24 marzo, 2020
Redacción PH
Redacción
En 1825, ni los doctores ni los pacientes eran los más limpios, como ahora lo son los primeros actualmente; igualmente, sus condiciones de trabajo eran sucias, pues los hospitales eran caldos de infecciones, tanto, que era más seguro ser tratado en casa que en un hospital, las cuales eran conocidas como “Casas de la muerte”, pero Ignaz Semmelweis, intentó cambiar esos hábitos a través de un sistema de lavado de manos.
“A mediados del siglo XIX, se pensaba que las enfermedades se propagaban a través de nubes de un vapor venenoso en el que estaban suspendidas partículas de materia en descomposición llamadas ‘miasmas'”, le dijo a la BBC el doctor Barron H. Lerner, miembro de la facultad de la Escuela Langone de Medicina de la Universidad de Nueva York.
De acuerdo con la BBC, en 1840, el médico húngaro implementó un sistema de lavado de manos en el Hospital General de Viena, con lo cual buscaba reducir la muerte en los partos, lo que le costó que sus colegas lo bautizaron como el “Salvador de madres”.
Semmelweis se percató que las mujeres embarazadas con desgarros vaginales en el parto, eran las que corrían más riesgo, sobre todo porque sus heridas eran ideales para las bacterias de los cirujanos y médicos, pero en 1847, cuando uno de sus colegas murió por una herida en la mano, obtuvo una gran pista, ya que él tuvo los mismos síntomas que las mujeres que morían después del parto.
Su amigo se lesionó mientras diseccionaba a un niño, un proceso fatal para la época, y muchos hombres que practicaban la disección atendían enseguida a mujeres si guantes, siendo que las mujeres que daban a parto y eran atendidas por ellos, presentaban más muertes, mientras que las que eran atendidas por parteras presentaban menos defunciones.
En ese tiempo, el asunto de los gérmenes no era atendido, y se argumentaba que si la contaminación por la fiebre puerperal, causada por los cadáveres, no se podía controlar en los hospitales, era mejor demolerlos, en lo cual no estaba de acuerdo Semmelweiss, quien optó por una medida simple: lavarse las manos.
Tras la práctica, la tasa de mortalidad en las salas de los estudiantes de medicina bajó considerablemente, pero no pudo convencer a todos sus colegas, a quienes llamó asesinos por no lavarse las manos.
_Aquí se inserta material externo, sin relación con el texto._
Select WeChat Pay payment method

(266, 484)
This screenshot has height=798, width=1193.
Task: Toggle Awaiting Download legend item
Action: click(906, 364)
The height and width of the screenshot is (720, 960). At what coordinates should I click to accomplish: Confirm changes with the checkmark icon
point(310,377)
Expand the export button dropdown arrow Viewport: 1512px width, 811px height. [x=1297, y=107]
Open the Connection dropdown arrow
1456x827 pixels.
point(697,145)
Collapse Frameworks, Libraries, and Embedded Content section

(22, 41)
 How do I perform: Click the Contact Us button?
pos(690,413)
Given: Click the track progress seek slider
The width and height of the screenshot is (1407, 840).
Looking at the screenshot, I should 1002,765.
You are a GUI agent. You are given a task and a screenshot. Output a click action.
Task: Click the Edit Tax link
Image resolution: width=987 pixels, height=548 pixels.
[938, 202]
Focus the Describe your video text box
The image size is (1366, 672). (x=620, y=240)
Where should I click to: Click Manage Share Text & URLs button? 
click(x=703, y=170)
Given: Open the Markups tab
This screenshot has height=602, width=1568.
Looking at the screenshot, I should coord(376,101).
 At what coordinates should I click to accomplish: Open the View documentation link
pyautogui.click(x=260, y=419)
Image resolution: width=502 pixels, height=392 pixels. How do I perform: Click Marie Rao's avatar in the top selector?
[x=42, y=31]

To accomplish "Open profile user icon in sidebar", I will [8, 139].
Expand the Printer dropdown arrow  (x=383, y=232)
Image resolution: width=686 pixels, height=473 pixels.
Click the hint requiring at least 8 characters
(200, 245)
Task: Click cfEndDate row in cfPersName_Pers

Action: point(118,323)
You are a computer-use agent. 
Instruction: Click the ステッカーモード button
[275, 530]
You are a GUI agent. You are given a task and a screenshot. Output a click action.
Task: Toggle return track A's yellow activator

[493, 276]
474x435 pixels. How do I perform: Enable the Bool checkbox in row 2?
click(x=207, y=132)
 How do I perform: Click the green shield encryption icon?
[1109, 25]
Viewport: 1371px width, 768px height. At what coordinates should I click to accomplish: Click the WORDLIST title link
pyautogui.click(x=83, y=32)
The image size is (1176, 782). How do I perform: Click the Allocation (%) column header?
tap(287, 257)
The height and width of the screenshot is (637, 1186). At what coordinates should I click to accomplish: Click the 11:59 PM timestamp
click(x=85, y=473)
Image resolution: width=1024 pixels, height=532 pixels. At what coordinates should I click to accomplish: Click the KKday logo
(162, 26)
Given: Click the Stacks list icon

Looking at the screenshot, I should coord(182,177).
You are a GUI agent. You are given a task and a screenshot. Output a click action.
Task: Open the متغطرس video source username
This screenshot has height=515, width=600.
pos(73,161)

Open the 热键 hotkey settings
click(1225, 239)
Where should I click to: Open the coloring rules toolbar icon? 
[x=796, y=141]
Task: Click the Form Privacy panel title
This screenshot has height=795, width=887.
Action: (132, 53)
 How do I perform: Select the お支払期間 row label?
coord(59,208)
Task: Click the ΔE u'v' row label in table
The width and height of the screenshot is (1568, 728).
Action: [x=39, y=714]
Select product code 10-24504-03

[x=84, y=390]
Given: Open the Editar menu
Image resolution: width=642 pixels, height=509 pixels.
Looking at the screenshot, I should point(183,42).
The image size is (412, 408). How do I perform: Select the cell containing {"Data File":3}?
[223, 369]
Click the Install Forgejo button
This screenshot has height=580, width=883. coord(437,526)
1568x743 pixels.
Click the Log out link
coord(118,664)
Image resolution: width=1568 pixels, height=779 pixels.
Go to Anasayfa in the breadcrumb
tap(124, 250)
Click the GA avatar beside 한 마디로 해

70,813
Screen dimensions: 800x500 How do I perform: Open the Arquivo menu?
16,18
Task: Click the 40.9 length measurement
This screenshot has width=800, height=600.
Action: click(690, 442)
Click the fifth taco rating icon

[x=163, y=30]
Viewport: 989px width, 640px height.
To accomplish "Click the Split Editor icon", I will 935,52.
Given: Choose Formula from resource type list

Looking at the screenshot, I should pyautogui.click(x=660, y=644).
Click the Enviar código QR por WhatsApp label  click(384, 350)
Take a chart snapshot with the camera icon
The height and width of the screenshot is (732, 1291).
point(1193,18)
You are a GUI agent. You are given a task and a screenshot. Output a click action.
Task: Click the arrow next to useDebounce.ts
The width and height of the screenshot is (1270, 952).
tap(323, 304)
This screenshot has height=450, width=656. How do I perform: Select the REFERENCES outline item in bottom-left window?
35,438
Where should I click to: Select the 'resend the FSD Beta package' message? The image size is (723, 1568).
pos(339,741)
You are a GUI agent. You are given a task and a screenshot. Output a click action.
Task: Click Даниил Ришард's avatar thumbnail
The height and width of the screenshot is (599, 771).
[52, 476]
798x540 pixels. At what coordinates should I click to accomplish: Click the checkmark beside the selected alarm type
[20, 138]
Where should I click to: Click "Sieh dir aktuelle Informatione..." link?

Después, al regresar a su natal Hungría, fue médico honorario, aunque sin paga, de la sala obstétrica del Hospital Szent Rókus de Pest; con el paso de los años, su comportamiento fue errático y comenzó a sufrir depresión.
Irónicamente falleció a los 47 años, cuando un colega lo llevó a un manicomio y él, cuando intentó escapar, fue tan golpeado por los guardias que sufrió una herida que lo mató por la gangrena.